====== Listed records ======

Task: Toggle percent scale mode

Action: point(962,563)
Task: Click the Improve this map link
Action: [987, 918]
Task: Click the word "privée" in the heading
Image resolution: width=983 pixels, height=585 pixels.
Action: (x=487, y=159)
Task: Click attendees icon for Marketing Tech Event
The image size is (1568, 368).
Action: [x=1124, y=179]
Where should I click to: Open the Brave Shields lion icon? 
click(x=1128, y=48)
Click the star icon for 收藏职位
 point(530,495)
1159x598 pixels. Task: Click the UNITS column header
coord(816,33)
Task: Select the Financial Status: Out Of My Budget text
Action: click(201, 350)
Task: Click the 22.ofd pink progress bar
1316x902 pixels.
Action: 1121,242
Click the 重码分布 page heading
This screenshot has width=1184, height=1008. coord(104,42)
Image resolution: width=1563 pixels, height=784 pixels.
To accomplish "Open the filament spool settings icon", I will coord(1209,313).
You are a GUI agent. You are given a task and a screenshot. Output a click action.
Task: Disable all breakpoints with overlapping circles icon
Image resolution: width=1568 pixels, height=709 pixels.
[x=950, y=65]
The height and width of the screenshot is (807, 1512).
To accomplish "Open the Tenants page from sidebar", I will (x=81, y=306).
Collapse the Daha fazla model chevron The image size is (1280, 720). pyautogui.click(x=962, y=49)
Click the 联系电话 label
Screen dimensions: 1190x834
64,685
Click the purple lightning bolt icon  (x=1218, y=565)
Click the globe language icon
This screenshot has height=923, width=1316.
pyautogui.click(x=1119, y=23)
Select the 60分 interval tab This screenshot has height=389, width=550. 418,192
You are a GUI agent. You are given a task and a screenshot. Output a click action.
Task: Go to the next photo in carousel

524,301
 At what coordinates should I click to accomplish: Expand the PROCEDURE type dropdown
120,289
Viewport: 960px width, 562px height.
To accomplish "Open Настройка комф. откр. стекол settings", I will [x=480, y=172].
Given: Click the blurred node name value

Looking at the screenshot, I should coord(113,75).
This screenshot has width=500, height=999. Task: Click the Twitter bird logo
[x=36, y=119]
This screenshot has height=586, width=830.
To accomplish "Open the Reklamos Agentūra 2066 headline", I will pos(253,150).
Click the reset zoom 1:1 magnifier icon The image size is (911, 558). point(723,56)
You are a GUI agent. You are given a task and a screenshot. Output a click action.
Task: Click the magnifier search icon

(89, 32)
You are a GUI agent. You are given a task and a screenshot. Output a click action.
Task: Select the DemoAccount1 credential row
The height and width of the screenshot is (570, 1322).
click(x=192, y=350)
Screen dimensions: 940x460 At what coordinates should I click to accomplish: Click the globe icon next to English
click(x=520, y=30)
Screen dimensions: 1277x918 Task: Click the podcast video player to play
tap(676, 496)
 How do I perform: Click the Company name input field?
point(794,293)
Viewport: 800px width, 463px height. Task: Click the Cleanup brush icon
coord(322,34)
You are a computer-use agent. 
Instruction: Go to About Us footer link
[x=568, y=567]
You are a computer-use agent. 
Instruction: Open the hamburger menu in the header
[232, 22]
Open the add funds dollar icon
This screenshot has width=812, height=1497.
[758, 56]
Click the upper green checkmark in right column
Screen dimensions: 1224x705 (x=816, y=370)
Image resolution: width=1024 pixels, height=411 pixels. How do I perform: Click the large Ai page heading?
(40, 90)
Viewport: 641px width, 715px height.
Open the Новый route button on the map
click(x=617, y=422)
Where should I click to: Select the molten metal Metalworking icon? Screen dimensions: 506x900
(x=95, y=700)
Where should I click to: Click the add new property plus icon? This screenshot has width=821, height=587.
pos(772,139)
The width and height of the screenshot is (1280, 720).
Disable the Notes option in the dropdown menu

======

» **What you have to do**
An exact copy of the lines from the one with "How do I perform: Click the Company" through the final line of the entries is the whole answer.

» **Solution**
 How do I perform: Click the Company name input field?
point(794,293)
Viewport: 800px width, 463px height. Task: Click the Cleanup brush icon
coord(322,34)
You are a computer-use agent. 
Instruction: Go to About Us footer link
[x=568, y=567]
You are a computer-use agent. 
Instruction: Open the hamburger menu in the header
[232, 22]
Open the add funds dollar icon
This screenshot has width=812, height=1497.
[758, 56]
Click the upper green checkmark in right column
Screen dimensions: 1224x705 (x=816, y=370)
Image resolution: width=1024 pixels, height=411 pixels. How do I perform: Click the large Ai page heading?
(40, 90)
Viewport: 641px width, 715px height.
Open the Новый route button on the map
click(x=617, y=422)
Where should I click to: Select the molten metal Metalworking icon? Screen dimensions: 506x900
(x=95, y=700)
Where should I click to: Click the add new property plus icon? This screenshot has width=821, height=587.
pos(772,139)
The width and height of the screenshot is (1280, 720).
Disable the Notes option in the dropdown menu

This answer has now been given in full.